Editor’s note: This post was originally published in September 2014 and has been updated for freshness, accuracy, and comprehensiveness


----------



## indaswamp (Dec 18, 2021)

For large pots of stews, gumbos and soups, I place the pot in the sink and pack ice around the pot with the sink stopper in place. Stir the pot every now and them to cool down fast.....

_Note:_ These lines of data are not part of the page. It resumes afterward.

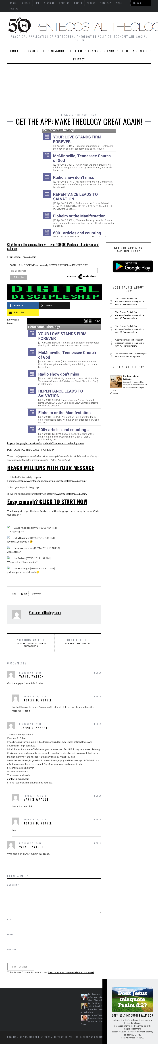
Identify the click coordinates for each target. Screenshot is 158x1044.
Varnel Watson (31, 676)
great (24, 593)
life (43, 51)
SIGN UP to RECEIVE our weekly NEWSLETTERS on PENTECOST (49, 265)
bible (64, 114)
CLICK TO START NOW (63, 501)
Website (12, 949)
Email (10, 934)
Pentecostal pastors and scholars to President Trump (95, 1021)
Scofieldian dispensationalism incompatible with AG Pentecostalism (129, 301)
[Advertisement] (79, 87)
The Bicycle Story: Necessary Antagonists (31, 642)
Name (10, 919)
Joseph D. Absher (38, 700)
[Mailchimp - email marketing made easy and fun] (82, 279)
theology (127, 51)
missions (58, 51)
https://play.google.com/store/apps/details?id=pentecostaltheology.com (45, 443)
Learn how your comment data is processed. (71, 972)
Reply (97, 672)
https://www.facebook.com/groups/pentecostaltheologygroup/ (53, 480)
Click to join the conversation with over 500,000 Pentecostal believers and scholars (53, 246)
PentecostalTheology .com (45, 612)
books (14, 51)
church (29, 51)
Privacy (14, 9)
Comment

I'll be doing this later today when I make 4 gallons of smoked chicken and andouille gumbo for the family Christmas party which is the following day on Sunday.


----------



## daveomak.fs (Dec 21, 2021)

I liked the idea of freezing a drink bottle, with water in it, and insert it in the center of the pot..


----------



## whittakerturbeville (Jan 19, 2022)

Useful post! I've heard of a dangerous temperature zone where bacteria reproduce best. Because of such articles on forums, I am sometimes afraid to order takeaway food without conducting a test that determines the quality of food. I'd instead protect my life and health just in case than eat poorly processed and frozen food. Some people believe that only frozen ready-made food can have dangerous viruses or bacteria. But not only can there be bacteria in frozen French fries, but they can also even be in coffee or frozen green peas. No one knows until they check and do a test. It scares me.


----------



## thirdeye (Jan 19, 2022)

I have a bottle called a Rapi Cool. It has 4 fins of sorts which creates twice the surface area of a round bottle. So it freezes faster, an works faster when cooling food.  The long neck makes for a good handle when stirring a stock pot.  They make another model that has a screw-on neck which allows for you to add chunks of ice.


----------



## BurntWeenie (Jan 19, 2022)

Immersion Wort Chillers - Northern Brewer
					

Immerse yourself in our wide selection of immersion wort chillers. Coiled copper or stainless steel tubing sits inside your boil kettle to cool your wort.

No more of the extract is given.